• _Work to complete_
Leaving out the images, return the data below exactly as it is written.

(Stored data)
--

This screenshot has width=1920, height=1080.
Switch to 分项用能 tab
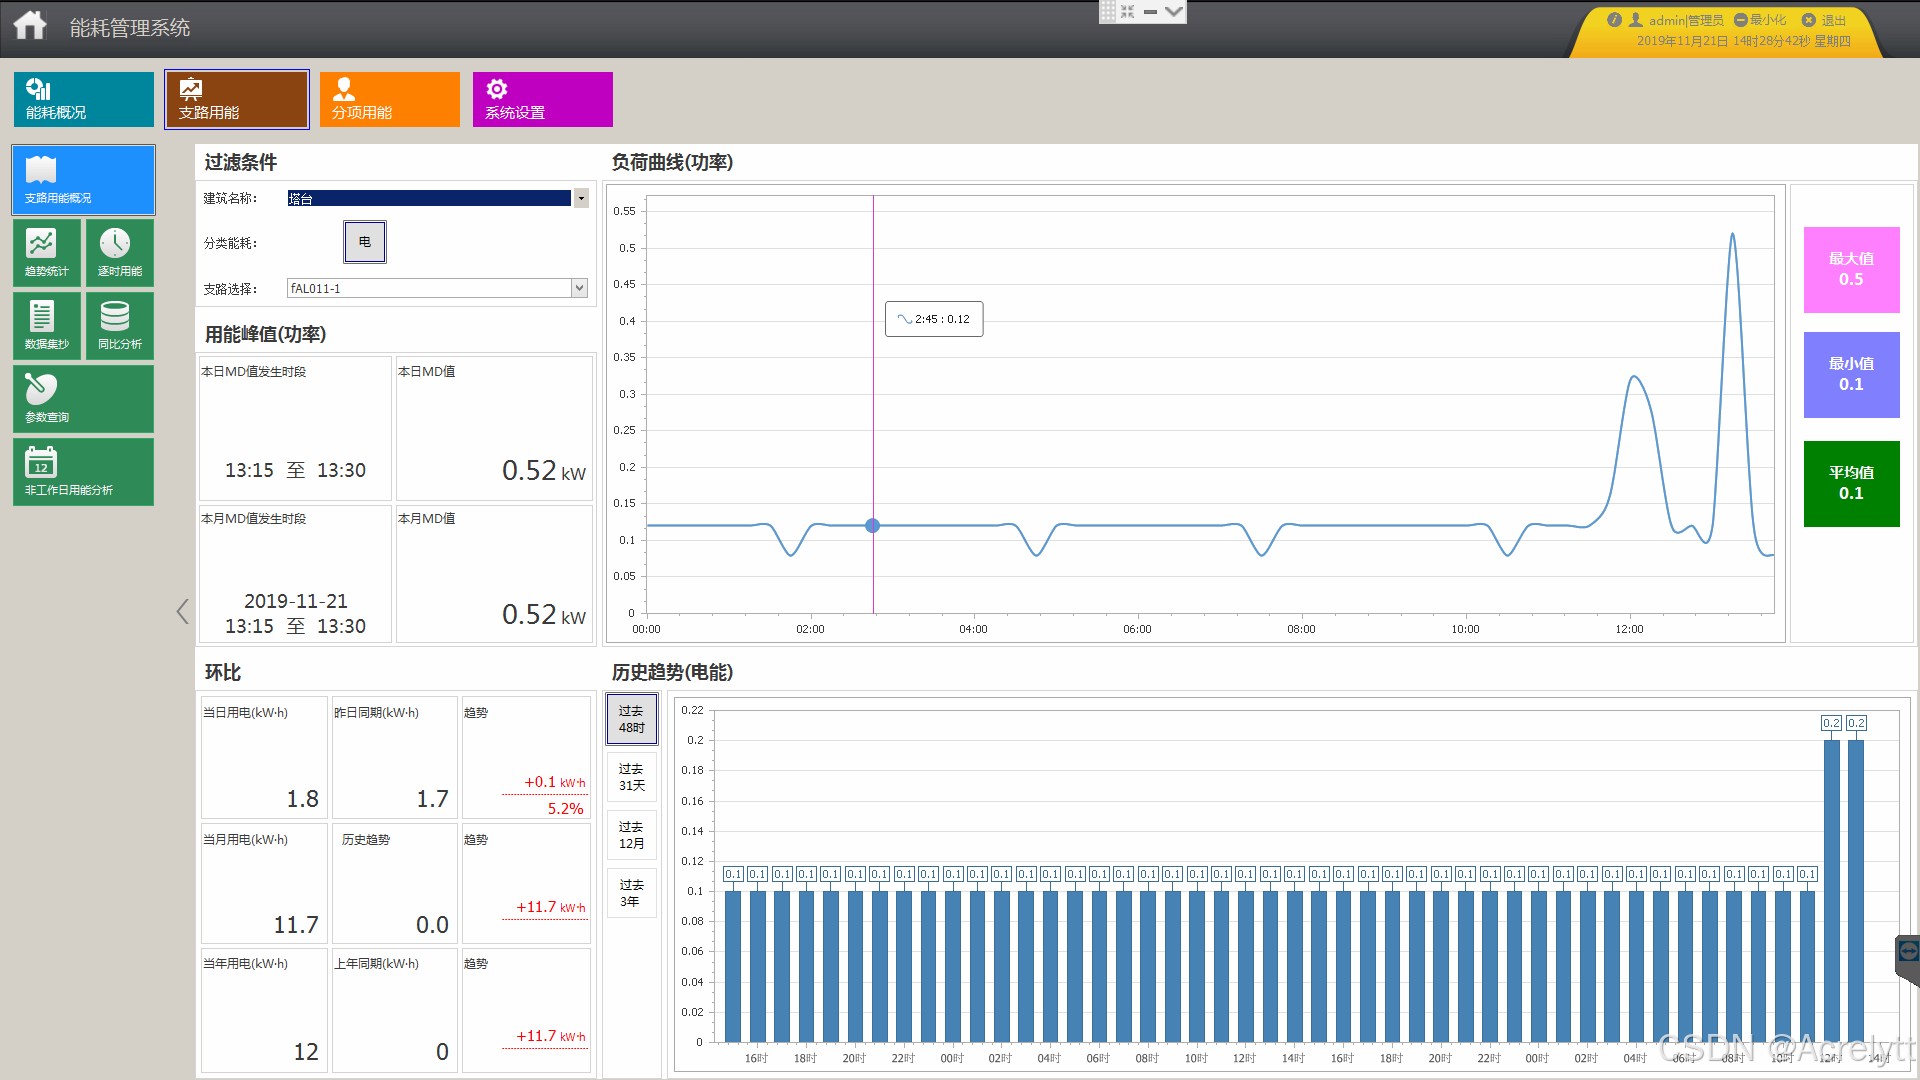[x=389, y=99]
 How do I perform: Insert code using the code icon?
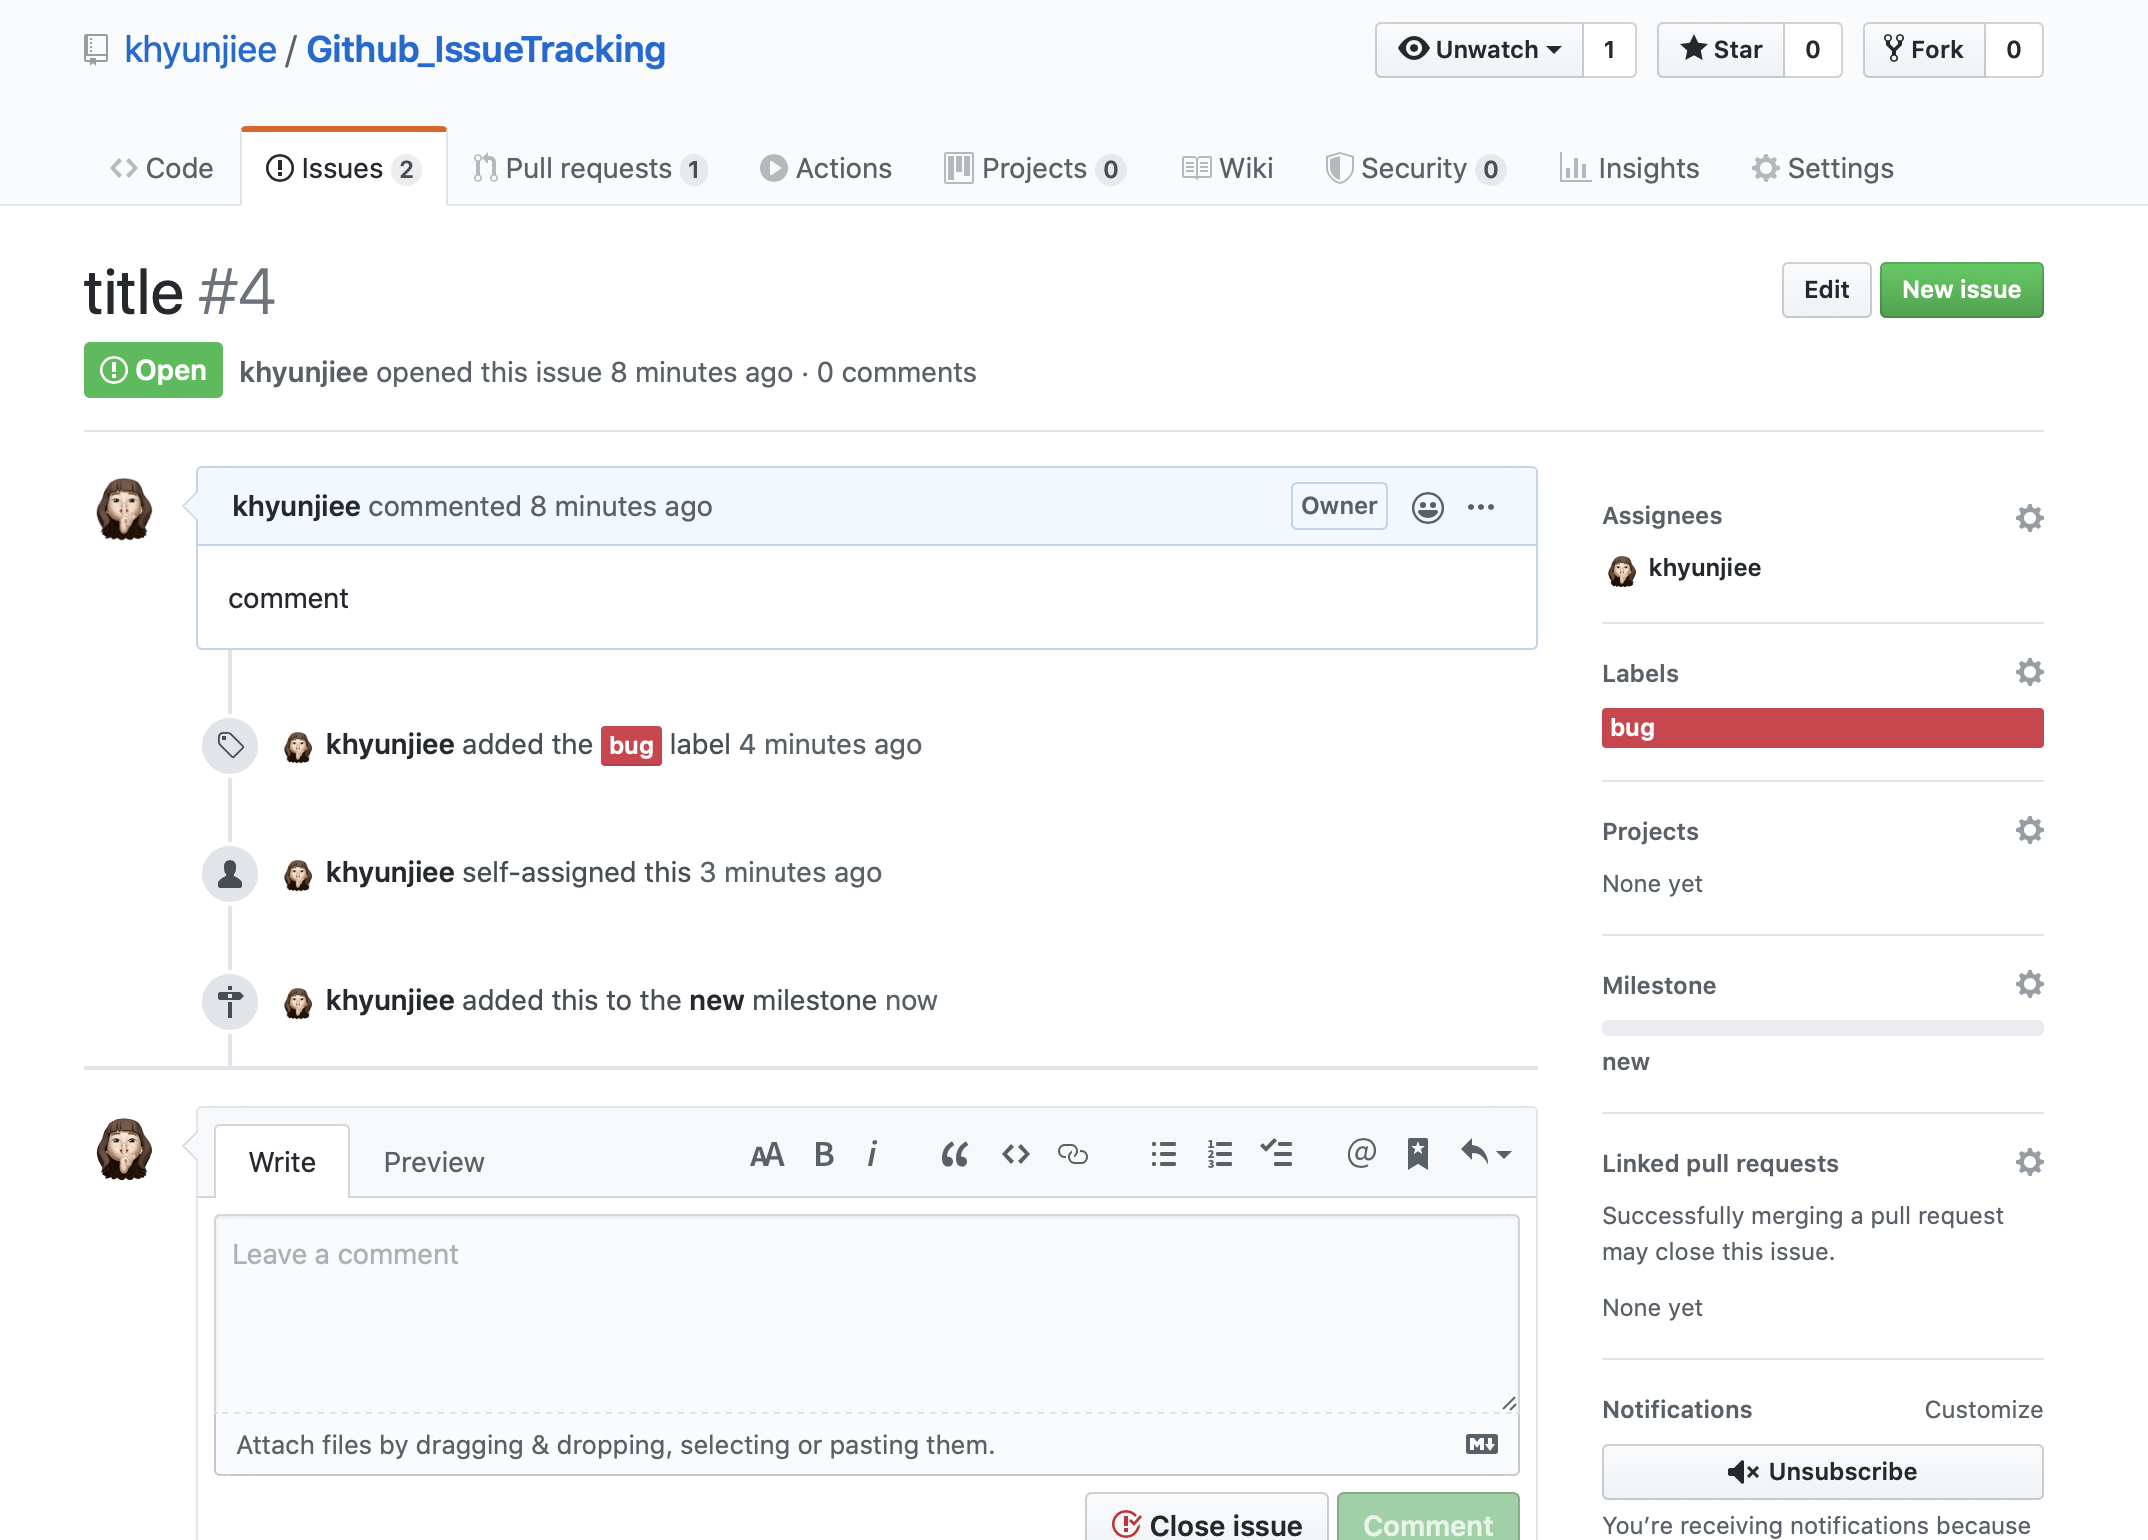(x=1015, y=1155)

--

• _Task response_
This screenshot has width=1920, height=1080.
Switch to 分项用能 tab
[x=389, y=99]
 How do I perform: Insert code using the code icon?
(x=1015, y=1155)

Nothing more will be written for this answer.